Zusammenfassung der Ressource
The Tempest
Context
- Written in 1611 and is considered to be
Shakespeare's last play.
- Shakespeare would have been around about the age of 47. He died 5 years later.
- James I of England considered
himself to be an expert in
witchcraft.
- In 1597 he wrote the Daemonologie, a tract which
opposed the practise of withcraft and provided
background material for Shakespeare's Tragedy of
Macneth.
- In Shakespeare's time women were subservient to men;
and were often used forge alliances with other powerful
families through arranged marriages.
- Scottish Protestant leader John Foxe
said: "Women in her greatest
perfection was made to serve and
obey men".
- Girls often had little choice who they married, and could get
married when they were very young. For instance Catherine
Howard married a 47 year old Henry VIII when she was 19. There
were instances where girls were much younger.

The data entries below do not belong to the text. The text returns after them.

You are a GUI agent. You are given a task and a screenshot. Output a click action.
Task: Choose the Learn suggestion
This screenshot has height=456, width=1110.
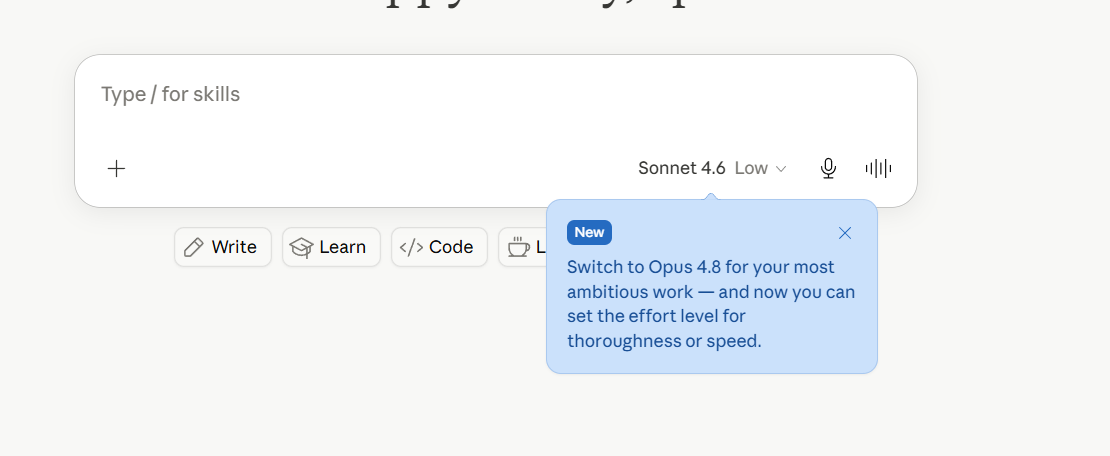[331, 247]
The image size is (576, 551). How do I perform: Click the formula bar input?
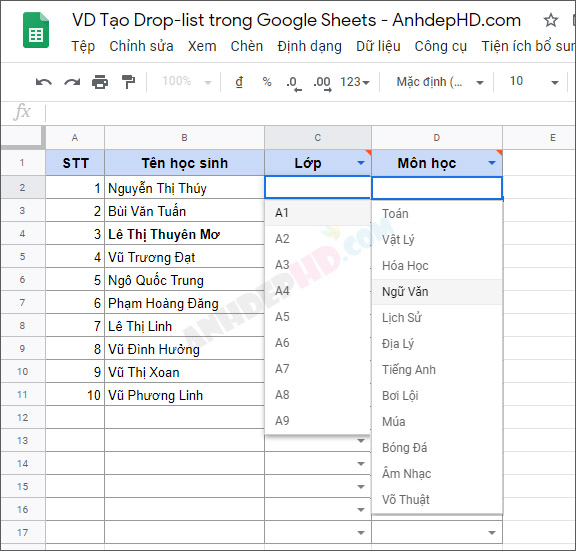tap(309, 112)
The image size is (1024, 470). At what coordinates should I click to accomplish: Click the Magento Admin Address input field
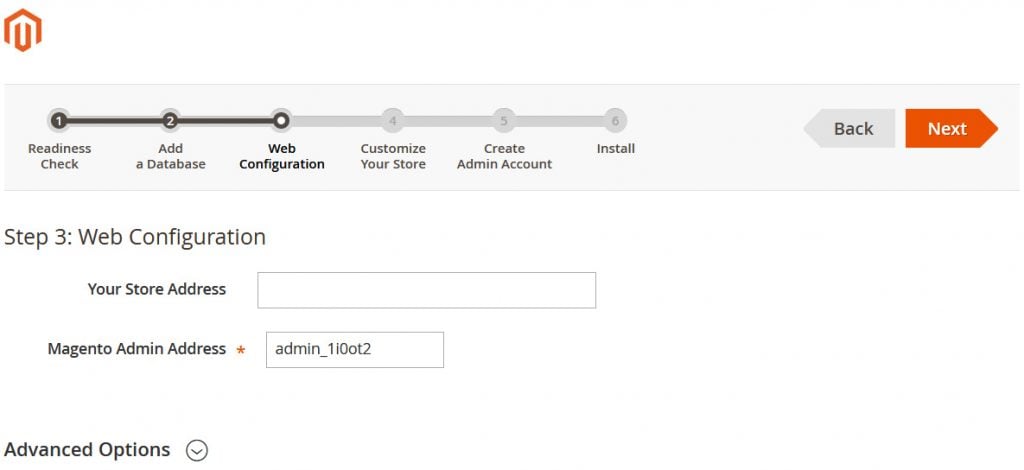pos(354,350)
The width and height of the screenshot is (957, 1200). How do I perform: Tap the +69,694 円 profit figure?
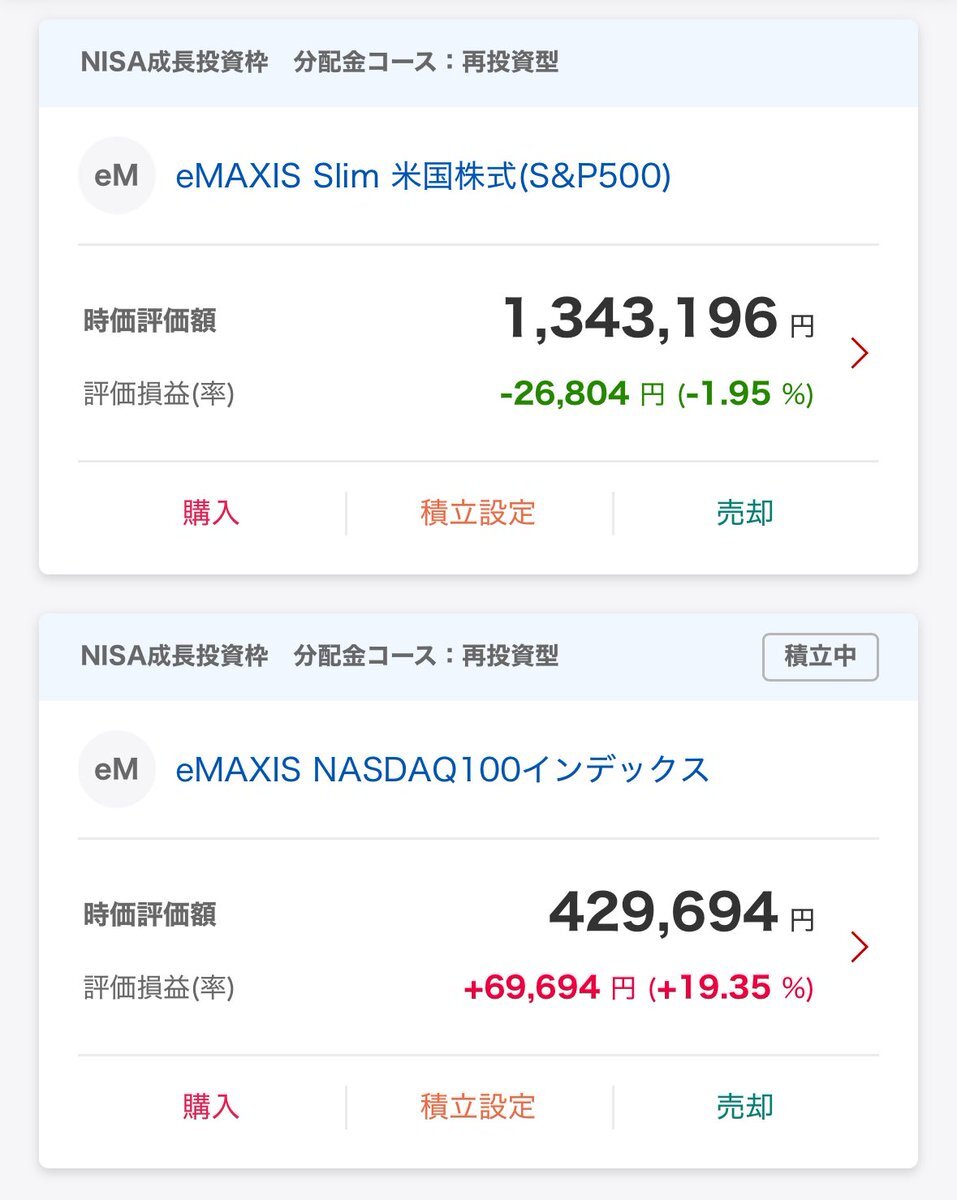(x=550, y=988)
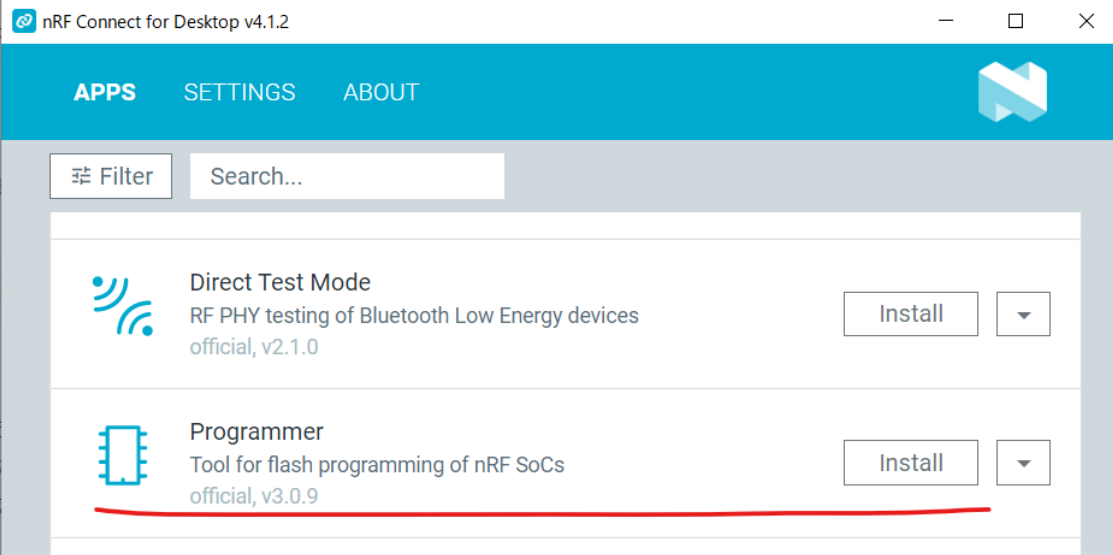1113x555 pixels.
Task: Install the Direct Test Mode app
Action: tap(911, 314)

- Under Elizabeth, England had begun colonization of the
Americas with Walter Raleigh's excursions to the Atlantic
shore and establishment of Roanake colony.
- Colonization seems to have been on Shakespeare's
mind as almost every character - even the benevolent
Gonzalo - ponders on how they would rule the island.
- Shakespeare also seems to be inspired by
Michel e Montaigne's essay 'Of the Cannibals' as
Prospero's servant-monster's name, Caliban,
seems to be an anagram of 'Cannibal'
- In 1609, the ship Sea Venture was wrecked in a storm near
the Bermudas on it's way to Jamestown. The passengers
and crew were stranded for months on a deserted island in
the Bermudas. It is likely this event inspired the play.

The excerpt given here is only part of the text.